Title: RECOVERY OF SOLVENTS FROM MIXED PRODUCTION FLUIDS
AND SYSTEM FOR DOING SAME
FIELD OF THE INVENTION
This invention relates to a hydrocarbon separation process and a system to perform such a process. In particular, this invention relates to a separation process in which one or more light hydrocarbon species, such as solvents, which may be present in mixed recovered production fluids from an in situ heavy oil or bitumen extraction process, can be separated from the other recovered fluids such as water, other light hydrocarbons and heavy hydrocarbons, such as sales oil.
BACKGROUND OF THE INVENTION
Environmentally acceptable extraction of hydrocarbons from the oil sands remains a challenge. In situ techniques, such as SAGD, are being used but they come with a heavy carbon emission cost. As a result, other technologies for in situ extraction are being explored. One area that shows promise is the use of hydrocarbon based solvents in an in situ extraction process. Solvents offer the potential to reduce the extraction temperature as compared to SAGD. Such reduced temperatures reduce the energy required to extract the hydrocarbons in place, resulting in much reduced carbon emissions for the recovery of an equivalent amount of resource through a solvent process as compared to, for example, SAGD.
An example of such an in situ solvent based process is the nsolv gravity drainage process which uses condensing solvent within an underground extraction chamber to warm and dissolve the bitumen in place rather than using the high temperature and high pressure steam of SAGD to mobilize the bitumen. The more modest temperatures and pressures can result in significant potential energy savings as compared to conventional SAGD with commensurate potential carbon emission reductions. Other solvent based technologies have also been proposed including combining solvent with steam and using solvent in conjunction with other sources of energy, such as RF energy. In all of these cases solvent is being injected into the oil bearing formation to help mobilize the bitumen so the bitumen can drain and be recovered with the produced fluids.
The hydrocarbon based solvents referred to here are generally lighter hydrocarbon species such as propane, butane and the like. Methane injection has also been proposed in certain processes, such as VAPEX, where it theoretically acts as a carrier gas or a displacement gas, but this process of injecting a mixed gas has not worked in practice. Rather than helping, methane may become a problem in the reservoir because it interferes with the mass and heat transfer of the solvent onto the bitumen at the extraction interface.

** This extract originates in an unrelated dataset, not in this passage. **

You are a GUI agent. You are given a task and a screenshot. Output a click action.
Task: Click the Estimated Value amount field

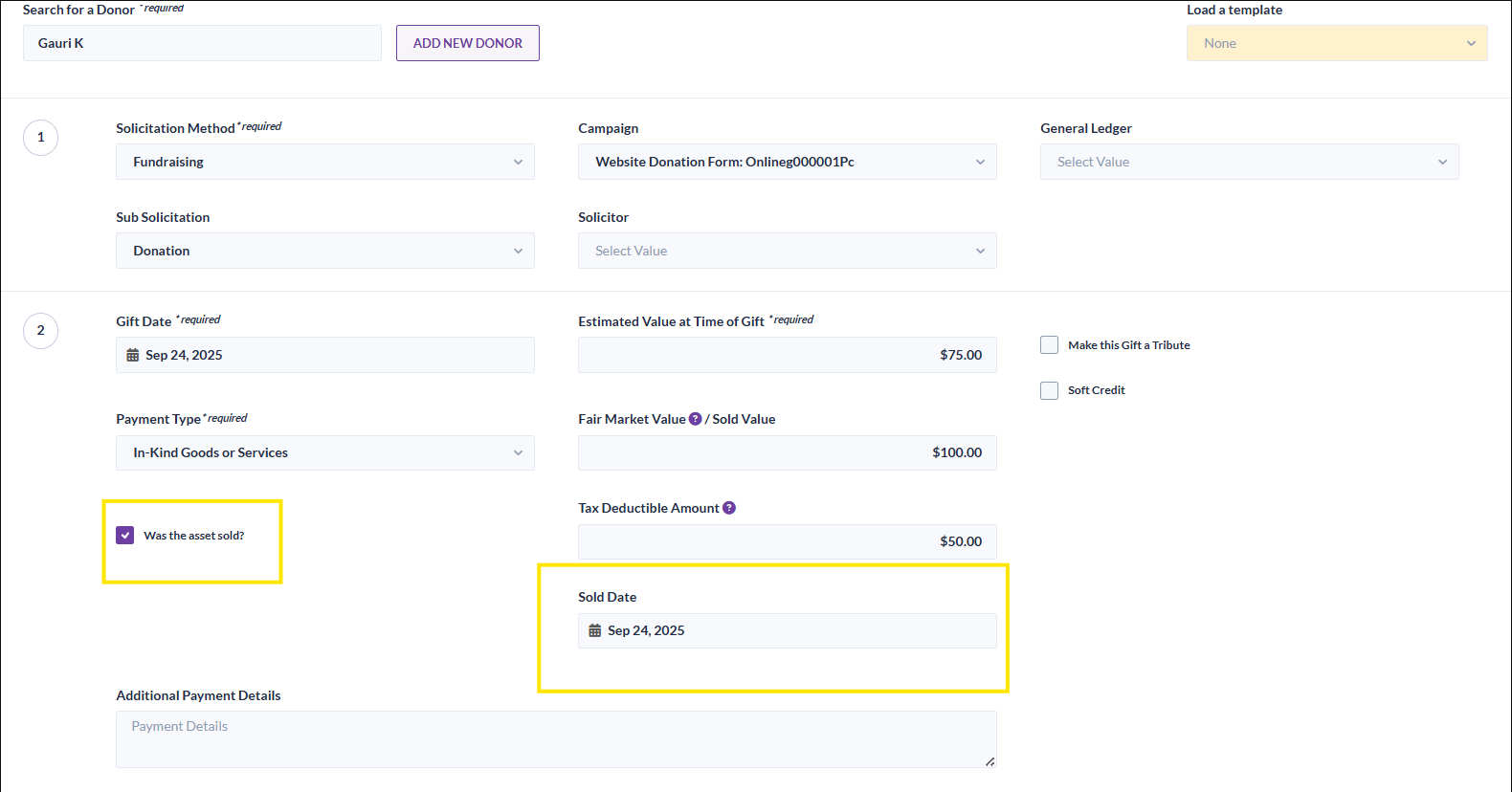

However, some methane is usually naturally present in an underground gravity drainage extraction chamber dissolved in the in situ bitumen or hydrocarbons.
Warming such hydrocarbons may result in methane as an off gas product from the hydrocarbons and so methane is likely to be produced as part of the mixed fluid production from a typical extraction. Any produced methane will need to be separated out from the solvent to maintain solvent purity before the solvent may be re-injected into the ground.
An in situ extraction process typically requires that the bitumen mobilizing material, whether it is solvent, steam, or even heat, be injected into or applied to the formation, generally into the oil bearing strata in an effort to make the bitumen mobile enough to drain through the formation. The oil rich zone or pay zone may be comprised of porous sand, rock or the like and may have heterogeneities such as clay lenses or the like. If the viscosity of the bitumen can be reduced enough the bitumen may be able to drain by gravity through the sand pack or porous parts of the formation. Then, the next step is to recover the draining liquids from the oil rich zone, for example through
2 production tubing located within or below an extraction zone. Gases may also be recovered either dissolved in the draining fluids or as a separate phase.
One typical form of recovery is through the use of horizontal wells, in which an upper well is an injection well and a lower well is the production well.
Water, naturally present or injected as steam, may also be recovered as part of the draining liquids. Artificial lift may be used to raise the production fluids to the surface.
The working fluid, such as solvent in the case of the nsolv , process, may be injected in the upper injection well, interact with the bitumen so that the bitumen and such fluids drain down to the lower production well through an extraction chamber. While horizontal well pairs are common in these types of extractions there are many other forms of well configurations that can be used including one or more vertical wells alone or in combination with the one or more horizontal wells. The common element of all of these extractions is that a fluid mixture is recovered from the formation which includes some combination of off gases such as methane and carbon dioxide, some proportion of injected solvent gases such as methane, ethane, propane, butane or the like, and some combination of water and heavy hydrocarbons the latter of which may be separated from the other fluids to become sales oil.
One or more of these fluids may be liquids or gases depending upon the temperature and pressure at any given point in the process.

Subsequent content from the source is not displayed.